### WHAT IS BEING ASKED
Please reproduce each of the following items word for word, with every line in the same order.

### RECORDS SUPPLIED
════════════════

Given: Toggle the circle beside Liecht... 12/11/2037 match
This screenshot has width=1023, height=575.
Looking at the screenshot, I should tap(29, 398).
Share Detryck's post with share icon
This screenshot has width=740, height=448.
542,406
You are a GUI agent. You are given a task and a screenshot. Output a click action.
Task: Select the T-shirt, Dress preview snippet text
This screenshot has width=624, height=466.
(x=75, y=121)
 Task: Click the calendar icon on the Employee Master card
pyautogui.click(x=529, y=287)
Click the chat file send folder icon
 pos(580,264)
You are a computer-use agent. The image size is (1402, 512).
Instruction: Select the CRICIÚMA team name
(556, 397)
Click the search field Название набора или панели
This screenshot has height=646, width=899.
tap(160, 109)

════════════════

### ANSWER FOR THIS EXERCISE
Given: Toggle the circle beside Liecht... 12/11/2037 match
This screenshot has width=1023, height=575.
Looking at the screenshot, I should tap(29, 398).
Share Detryck's post with share icon
This screenshot has width=740, height=448.
542,406
You are a GUI agent. You are given a task and a screenshot. Output a click action.
Task: Select the T-shirt, Dress preview snippet text
This screenshot has width=624, height=466.
(x=75, y=121)
 Task: Click the calendar icon on the Employee Master card
pyautogui.click(x=529, y=287)
Click the chat file send folder icon
 pos(580,264)
You are a computer-use agent. The image size is (1402, 512).
Instruction: Select the CRICIÚMA team name
(556, 397)
Click the search field Название набора или панели
This screenshot has height=646, width=899.
tap(160, 109)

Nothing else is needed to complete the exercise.